Task instructions
Find and copy the lines in the records beneath this task that contain the word "scrollbar".

(Stored data)
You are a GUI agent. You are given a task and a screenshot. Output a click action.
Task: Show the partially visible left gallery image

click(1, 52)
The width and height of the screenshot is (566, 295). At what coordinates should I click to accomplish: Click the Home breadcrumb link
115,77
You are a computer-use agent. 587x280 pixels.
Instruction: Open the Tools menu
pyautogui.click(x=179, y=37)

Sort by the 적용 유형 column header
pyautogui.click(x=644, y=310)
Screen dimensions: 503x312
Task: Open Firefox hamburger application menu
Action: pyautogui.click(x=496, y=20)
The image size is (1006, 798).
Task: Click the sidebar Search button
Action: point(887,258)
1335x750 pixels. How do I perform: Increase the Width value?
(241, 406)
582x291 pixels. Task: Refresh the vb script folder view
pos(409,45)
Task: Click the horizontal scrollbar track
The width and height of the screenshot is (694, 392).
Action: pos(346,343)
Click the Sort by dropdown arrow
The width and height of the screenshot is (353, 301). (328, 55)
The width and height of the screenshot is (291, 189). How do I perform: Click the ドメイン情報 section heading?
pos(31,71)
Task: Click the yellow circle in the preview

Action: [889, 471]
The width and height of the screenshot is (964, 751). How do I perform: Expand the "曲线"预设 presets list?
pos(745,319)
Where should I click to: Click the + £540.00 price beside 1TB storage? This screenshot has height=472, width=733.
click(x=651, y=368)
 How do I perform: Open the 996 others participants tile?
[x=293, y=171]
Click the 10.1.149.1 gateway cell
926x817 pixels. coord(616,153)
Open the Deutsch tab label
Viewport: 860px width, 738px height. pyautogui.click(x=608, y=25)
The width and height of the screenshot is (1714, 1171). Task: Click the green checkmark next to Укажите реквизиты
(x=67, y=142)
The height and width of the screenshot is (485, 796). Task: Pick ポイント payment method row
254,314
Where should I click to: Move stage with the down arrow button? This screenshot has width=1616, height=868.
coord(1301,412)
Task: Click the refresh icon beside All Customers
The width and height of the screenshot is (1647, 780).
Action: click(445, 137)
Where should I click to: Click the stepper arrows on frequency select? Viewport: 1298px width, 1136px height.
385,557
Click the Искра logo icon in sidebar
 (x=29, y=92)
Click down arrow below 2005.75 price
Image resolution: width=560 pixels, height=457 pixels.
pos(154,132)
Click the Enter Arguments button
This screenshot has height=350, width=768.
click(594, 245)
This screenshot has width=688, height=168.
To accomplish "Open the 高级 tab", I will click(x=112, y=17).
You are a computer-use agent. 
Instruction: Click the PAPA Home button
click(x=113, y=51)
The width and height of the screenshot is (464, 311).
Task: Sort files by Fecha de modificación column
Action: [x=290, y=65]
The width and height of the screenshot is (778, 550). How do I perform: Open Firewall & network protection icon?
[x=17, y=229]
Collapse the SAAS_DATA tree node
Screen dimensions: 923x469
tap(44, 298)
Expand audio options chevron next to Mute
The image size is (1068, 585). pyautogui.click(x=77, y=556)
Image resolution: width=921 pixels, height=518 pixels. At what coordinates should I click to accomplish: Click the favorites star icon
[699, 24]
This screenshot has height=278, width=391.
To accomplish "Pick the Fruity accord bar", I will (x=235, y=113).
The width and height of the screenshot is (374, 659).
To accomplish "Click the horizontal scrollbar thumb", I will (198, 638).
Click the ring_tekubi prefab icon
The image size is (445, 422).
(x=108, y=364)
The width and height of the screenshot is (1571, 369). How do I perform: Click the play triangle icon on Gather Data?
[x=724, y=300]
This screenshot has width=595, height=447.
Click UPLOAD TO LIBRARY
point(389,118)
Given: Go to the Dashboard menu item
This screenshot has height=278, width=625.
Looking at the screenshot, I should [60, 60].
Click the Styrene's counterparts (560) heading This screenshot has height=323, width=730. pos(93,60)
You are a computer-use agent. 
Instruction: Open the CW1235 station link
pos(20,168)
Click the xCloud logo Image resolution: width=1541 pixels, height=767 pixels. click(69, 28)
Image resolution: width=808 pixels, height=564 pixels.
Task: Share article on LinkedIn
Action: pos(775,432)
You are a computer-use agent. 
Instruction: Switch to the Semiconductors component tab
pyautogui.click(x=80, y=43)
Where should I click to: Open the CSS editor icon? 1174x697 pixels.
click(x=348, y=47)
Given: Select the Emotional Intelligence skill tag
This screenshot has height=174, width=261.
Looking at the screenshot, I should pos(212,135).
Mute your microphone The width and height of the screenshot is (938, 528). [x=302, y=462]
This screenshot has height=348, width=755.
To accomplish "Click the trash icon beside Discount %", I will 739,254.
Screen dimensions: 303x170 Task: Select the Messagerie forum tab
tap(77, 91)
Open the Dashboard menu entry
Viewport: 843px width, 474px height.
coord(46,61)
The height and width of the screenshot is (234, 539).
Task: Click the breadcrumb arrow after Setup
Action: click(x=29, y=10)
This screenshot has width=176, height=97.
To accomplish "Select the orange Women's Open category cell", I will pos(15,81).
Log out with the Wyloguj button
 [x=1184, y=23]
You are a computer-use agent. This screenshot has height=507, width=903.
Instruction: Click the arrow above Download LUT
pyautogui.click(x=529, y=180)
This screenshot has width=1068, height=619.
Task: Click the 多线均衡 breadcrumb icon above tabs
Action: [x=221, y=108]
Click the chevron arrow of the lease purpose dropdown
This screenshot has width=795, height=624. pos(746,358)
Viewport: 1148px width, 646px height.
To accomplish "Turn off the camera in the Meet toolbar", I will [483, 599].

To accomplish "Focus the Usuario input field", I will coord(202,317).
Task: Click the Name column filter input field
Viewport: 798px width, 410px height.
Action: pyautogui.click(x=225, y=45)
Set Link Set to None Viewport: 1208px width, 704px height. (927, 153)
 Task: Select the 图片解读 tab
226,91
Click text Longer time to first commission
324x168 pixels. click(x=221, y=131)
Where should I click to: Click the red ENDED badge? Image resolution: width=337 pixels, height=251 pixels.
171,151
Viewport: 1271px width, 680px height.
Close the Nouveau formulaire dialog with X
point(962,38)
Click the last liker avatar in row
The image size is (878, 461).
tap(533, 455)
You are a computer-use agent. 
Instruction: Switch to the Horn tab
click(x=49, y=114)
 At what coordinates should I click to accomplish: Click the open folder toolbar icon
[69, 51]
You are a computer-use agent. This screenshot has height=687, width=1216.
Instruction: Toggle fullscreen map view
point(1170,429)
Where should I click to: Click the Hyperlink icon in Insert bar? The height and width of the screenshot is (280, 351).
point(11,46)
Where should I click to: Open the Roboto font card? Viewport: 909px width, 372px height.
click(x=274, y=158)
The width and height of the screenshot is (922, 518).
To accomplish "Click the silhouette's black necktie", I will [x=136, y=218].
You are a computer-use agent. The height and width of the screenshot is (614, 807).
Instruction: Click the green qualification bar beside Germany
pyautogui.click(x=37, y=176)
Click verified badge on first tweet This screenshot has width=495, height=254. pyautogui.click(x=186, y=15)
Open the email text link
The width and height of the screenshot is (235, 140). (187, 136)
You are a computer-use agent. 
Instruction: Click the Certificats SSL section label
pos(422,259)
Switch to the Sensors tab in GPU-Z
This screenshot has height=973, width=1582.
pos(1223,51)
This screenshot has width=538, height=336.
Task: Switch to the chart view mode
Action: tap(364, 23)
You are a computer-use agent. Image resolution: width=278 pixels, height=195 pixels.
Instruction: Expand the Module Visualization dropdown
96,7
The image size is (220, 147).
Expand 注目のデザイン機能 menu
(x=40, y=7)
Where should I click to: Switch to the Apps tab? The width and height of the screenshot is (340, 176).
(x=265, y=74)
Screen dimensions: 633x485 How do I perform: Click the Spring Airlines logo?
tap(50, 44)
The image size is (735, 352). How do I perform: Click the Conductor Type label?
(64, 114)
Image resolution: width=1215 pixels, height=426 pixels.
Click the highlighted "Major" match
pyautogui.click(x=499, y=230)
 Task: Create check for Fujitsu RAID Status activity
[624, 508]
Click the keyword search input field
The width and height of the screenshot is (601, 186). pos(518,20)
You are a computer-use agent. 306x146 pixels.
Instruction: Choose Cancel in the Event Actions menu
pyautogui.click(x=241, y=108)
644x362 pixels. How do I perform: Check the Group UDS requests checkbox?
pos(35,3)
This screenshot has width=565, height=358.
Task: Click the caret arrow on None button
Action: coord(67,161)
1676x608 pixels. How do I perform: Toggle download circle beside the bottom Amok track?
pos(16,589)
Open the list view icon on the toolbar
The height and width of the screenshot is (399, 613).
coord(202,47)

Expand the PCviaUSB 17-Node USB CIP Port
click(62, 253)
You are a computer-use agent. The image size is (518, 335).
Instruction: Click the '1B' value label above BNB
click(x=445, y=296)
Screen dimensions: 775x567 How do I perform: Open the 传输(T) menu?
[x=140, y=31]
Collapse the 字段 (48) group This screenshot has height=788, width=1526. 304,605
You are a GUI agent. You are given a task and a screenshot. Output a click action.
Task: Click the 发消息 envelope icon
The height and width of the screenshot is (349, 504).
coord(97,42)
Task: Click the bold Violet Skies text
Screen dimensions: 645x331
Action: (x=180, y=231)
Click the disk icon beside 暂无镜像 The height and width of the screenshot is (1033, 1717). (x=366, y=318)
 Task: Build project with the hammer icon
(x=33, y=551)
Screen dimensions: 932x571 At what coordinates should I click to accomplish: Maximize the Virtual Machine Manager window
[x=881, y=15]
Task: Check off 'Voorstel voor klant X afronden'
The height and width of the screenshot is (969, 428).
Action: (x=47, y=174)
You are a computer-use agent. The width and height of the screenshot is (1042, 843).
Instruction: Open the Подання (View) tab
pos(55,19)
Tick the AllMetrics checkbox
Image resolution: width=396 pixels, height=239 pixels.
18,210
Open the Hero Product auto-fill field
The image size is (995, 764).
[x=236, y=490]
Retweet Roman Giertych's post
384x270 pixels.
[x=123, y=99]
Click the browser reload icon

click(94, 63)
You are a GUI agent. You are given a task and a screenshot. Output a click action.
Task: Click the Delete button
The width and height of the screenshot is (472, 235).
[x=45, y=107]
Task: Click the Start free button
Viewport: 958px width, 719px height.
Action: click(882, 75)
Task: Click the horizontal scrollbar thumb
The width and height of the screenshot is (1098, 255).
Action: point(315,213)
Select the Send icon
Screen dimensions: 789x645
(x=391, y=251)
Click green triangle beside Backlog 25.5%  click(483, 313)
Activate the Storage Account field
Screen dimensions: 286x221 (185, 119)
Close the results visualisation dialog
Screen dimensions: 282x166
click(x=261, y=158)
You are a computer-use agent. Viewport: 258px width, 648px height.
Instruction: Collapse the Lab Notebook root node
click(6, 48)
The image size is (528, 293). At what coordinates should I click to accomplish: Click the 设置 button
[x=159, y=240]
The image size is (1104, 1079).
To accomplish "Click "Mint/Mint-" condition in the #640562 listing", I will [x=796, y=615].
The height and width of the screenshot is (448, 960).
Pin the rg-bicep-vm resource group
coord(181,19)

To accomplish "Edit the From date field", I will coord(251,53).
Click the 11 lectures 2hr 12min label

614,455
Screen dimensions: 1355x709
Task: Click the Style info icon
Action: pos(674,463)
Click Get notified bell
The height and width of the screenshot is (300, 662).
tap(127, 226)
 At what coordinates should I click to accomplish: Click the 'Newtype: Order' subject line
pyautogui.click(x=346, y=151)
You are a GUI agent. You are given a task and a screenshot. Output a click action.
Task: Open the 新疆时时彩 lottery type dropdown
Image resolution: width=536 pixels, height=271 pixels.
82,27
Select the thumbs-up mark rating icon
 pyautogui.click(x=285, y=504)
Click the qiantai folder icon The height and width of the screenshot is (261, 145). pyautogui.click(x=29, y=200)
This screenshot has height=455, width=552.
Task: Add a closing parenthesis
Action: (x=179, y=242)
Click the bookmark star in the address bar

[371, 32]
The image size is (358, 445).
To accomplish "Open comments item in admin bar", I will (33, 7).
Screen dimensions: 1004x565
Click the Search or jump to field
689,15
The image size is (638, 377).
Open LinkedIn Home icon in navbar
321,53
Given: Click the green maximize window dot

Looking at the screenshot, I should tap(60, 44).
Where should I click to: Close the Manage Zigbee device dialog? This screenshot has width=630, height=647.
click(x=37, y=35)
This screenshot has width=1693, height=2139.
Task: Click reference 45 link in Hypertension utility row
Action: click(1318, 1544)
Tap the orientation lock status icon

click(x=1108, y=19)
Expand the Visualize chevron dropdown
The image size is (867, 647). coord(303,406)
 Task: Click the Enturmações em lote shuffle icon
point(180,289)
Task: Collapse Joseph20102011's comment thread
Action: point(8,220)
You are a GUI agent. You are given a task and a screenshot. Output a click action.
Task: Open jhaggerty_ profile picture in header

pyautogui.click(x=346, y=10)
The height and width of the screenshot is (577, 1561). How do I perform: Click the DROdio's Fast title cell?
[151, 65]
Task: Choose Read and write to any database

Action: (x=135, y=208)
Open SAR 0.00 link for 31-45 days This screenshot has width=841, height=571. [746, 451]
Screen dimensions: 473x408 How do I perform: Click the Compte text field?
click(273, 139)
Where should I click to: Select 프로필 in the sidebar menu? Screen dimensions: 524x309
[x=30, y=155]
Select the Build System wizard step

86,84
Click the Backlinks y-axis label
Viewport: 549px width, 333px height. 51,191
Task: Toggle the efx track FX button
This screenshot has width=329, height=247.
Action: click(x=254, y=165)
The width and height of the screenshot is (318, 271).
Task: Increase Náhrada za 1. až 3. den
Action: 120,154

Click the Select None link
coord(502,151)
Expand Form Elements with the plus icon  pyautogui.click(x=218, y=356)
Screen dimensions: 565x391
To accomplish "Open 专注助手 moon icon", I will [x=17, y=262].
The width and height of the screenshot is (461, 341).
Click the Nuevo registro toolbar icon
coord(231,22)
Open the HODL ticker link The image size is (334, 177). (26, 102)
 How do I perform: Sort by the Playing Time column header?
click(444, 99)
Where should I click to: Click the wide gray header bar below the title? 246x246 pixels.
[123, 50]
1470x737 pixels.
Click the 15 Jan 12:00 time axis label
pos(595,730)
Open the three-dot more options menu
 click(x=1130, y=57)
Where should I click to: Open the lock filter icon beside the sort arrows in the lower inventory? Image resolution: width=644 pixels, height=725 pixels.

Written answer
Task: Click the horizontal scrollbar track
To accomplish "Click the horizontal scrollbar thumb", I will (198, 638).
Task: Click the horizontal scrollbar thumb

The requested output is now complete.